TEXT PASSAGE below:

Lessons from an Olympic Coach
Linda Paustian, Client Improvement Manager, Press Ganey Associates
Thursday, July 26, 2012
Like most people I have my day job and an outside life. When I am not helping health care organizations improve, I can often be found on a horse practicing dressage, the art of training for obedience, flexibility and balance. The highest form of dressage known to most is performed by the Spanish Riding School in Vienna. Earlier this year, I had an opportunity to spend three days with three-time Olympic dressage coach Jane Savoie. She invited her worldwide community of online mentees to a reunion in Wellington, Fla., and about 60 of us made the trip. What I realized after I got home is that the lessons she teaches can be applied to health care.
Olympic level horses are not born knowing how to do fancy movements. Dressage champions are created. It takes perseverance and hard work. Riders train their horses many years to attain this level. While some horses have characteristics that allow them great success in international competition, others don’t have the same qualities. The beauty of dressage is that any healthy horse can learn the principles and techniques and improve. The basics are exactly the same for all.
The same goes for health care organizations. Some just have the qualities that make it easier to achieve high patient experience scores. However, organizations without those characteristics can also be successful. They just have to work harder and longer to get there. The basics are exactly the same.
“If you have a crummy X and keep practicing crummy X, you will get very good at crummy X.” Well, actually, Jane didn’t use the word crummy, but her point is that if you keep doing something poorly, it is not going to get better. Break down the action into ridiculously small, no-fail, baby steps and make them better, then start putting things back together into larger pieces. If something isn’t working, go back a step and break it down.
I often see this in hospitals that try something they think qualifies as hourly rounding. It goes something like this: The nurse enters the patient room and asks, “Is everything OK with you?” The patient nods, and the nurse leaves. After a few months, I get a call asking why “rounding” isn’t moving the needle on patient experience scores.
Often when rounding nurses try to do all of the activities at once – introduce, acknowledge, ask and answer questions, take care of patient needs, etc. Some people are very good at this, but others who struggle need to break rounding down into the more basic components. The first step might be introducing themselves to the patients and family members. If necessary, break down the components of the introduction into smaller segments, and focus on elements such as eye contact and smiling.

End of TEXT PASSAGE.

• [PROBLEMS TO SOLVE]:
(1) Answer from the article on dressage lessons for health care:
(a) In what city was the reunion with Jane Savoie held?
(b) About how many mentees made the trip?
(c) What might be the first step for nurses who struggle with rounding?
(2) Carry on the article on dressage lessons for health care, starting after its final sentence.
The entries after this article come from a separate source.

DATA EXCERPTS below:

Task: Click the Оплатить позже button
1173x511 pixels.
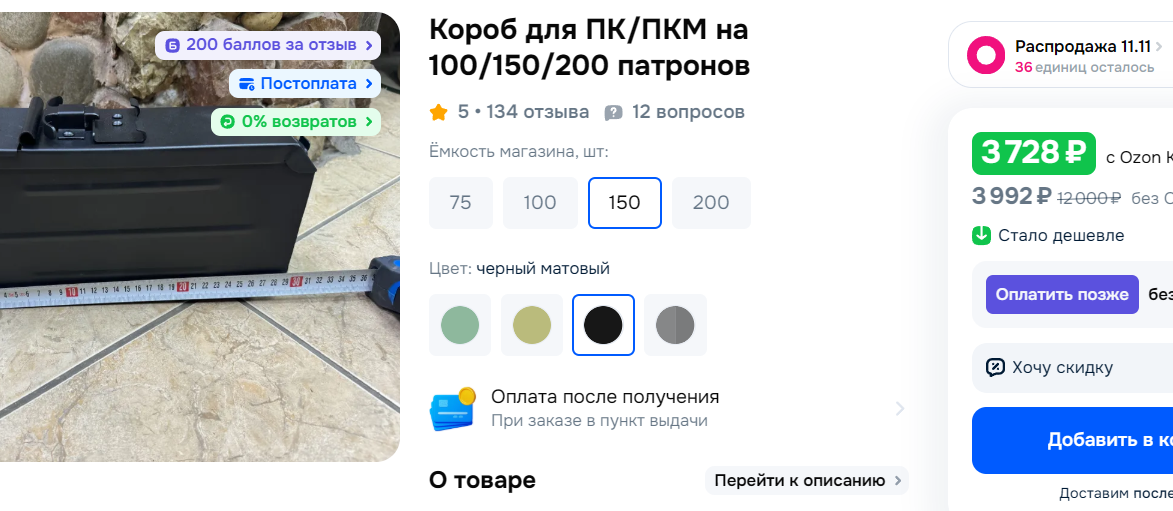Action: point(1062,295)
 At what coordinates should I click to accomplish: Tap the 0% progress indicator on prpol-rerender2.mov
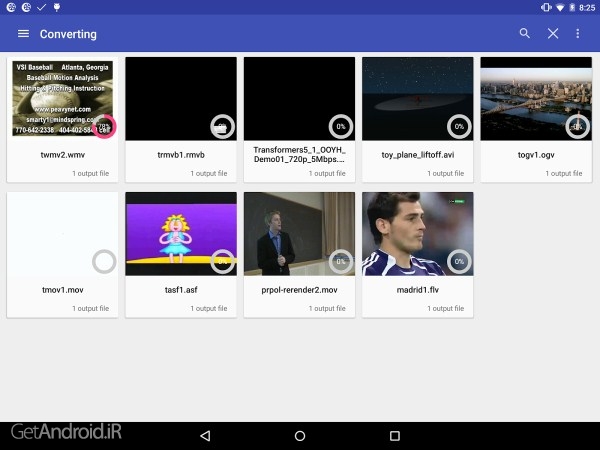(341, 262)
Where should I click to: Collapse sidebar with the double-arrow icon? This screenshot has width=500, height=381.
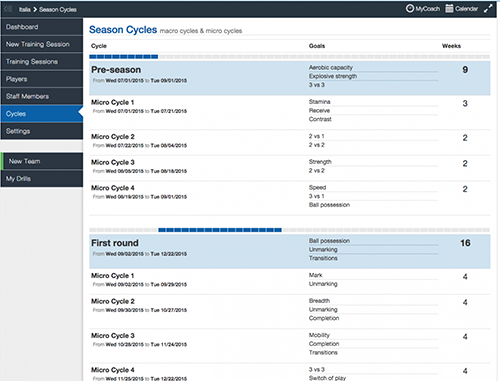point(8,9)
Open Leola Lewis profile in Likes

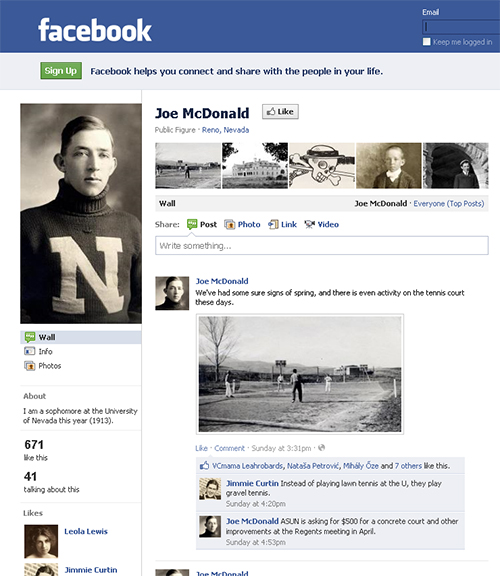click(86, 531)
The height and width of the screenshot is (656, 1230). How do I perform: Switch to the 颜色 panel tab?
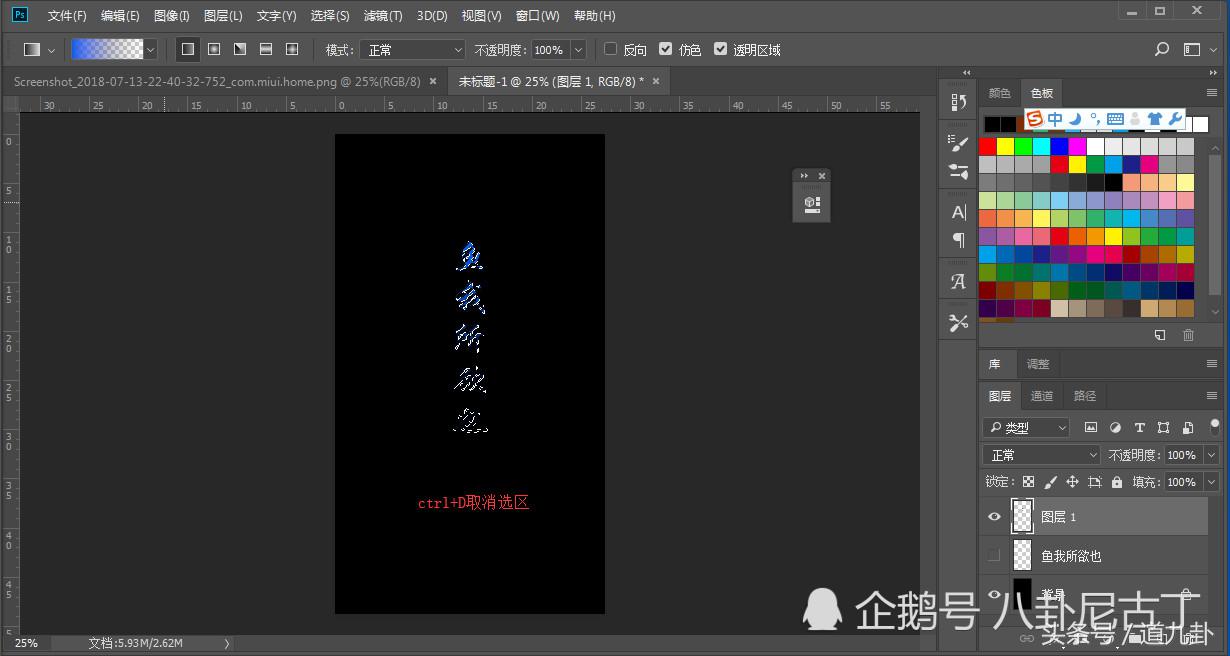click(999, 92)

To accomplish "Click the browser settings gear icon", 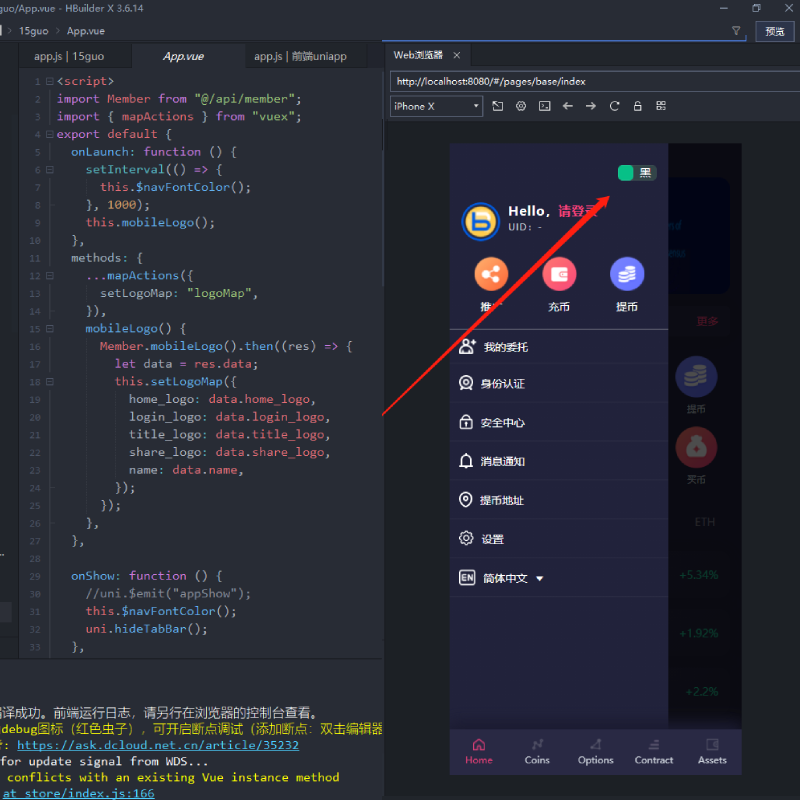I will (521, 106).
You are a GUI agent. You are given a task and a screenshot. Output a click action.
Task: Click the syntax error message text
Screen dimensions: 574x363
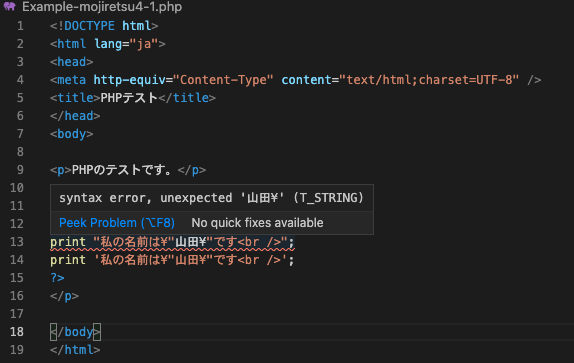click(x=211, y=198)
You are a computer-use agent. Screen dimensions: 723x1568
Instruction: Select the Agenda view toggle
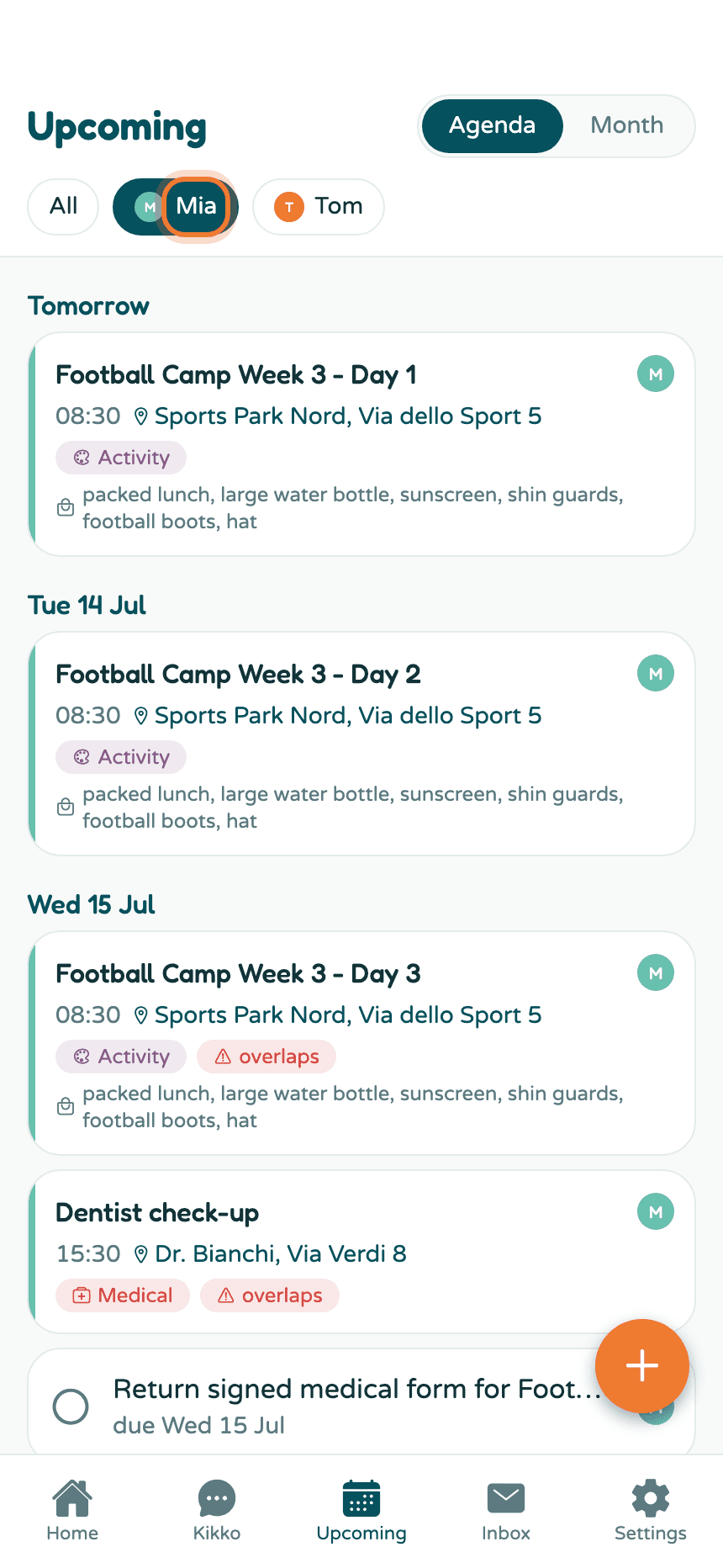point(492,125)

End of DATA EXCERPTS.

• [ANSWERS FOR THE TASKS]:
(1)
(a) Wellington, Fla.
(b) About 60.
(c) Introducing themselves to the patients and family members.

(2)
When that gets as easy as breathing, then add the next part. After some weeks or even months, all of the ingredients will be there, and rounding becomes a natural extension of the interaction between nurse and patient. Hourly rounding almost always fails not because staff members don’t want to do it, although in some cases that’s certainly true. It fails because there is no continual feedback mechanism for staff to know how or if their actions are the correct or desired ones.
Another moment from my dressage weekend really hit home. We were watching some warm-up rides just outside the show ring, and one rider was aggressive with her horse and bullying him into submission. Unfortunately, the horse did not have all of the basic ingredients necessary to do what his rider wanted. He was confused and his body exuded tension and anxiety.
How many times in health care do we bully staffers into doing something we want without giving them the necessary training and ongoing support? We say, “You will start rounding tomorrow,” and roll it out in a meeting or with some online learning tool, and then expect everyone to understand and begin to use it. No daily reinforcement of the activity, no practice time, no coach or trainer, and yet we expect people to suddenly have the skills to perform the task in front of patients and family. There is often no feedback mechanism until a patient or family member complains in person or on a patient satisfaction survey. Then, out comes the stick, with the nurse being reprimanded for not doing as told. The result is a demoralized employee.
Dressage is a centuries-old training process. There are hundreds if not thousands of manuals describing how to do it. Fads come and go, and with them gadgets and tricks that only work in the short term. While patient satisfaction is a much newer field, the tried and true techniques always work. There are fads and gimmicks that are good for the short term, but don’t have long-term sustainability.
In order for a health care organization to achieve the highest levels of patient satisfaction, it takes self-awareness, time, discipline and hard work. With patience and persistence, everyone can get it right.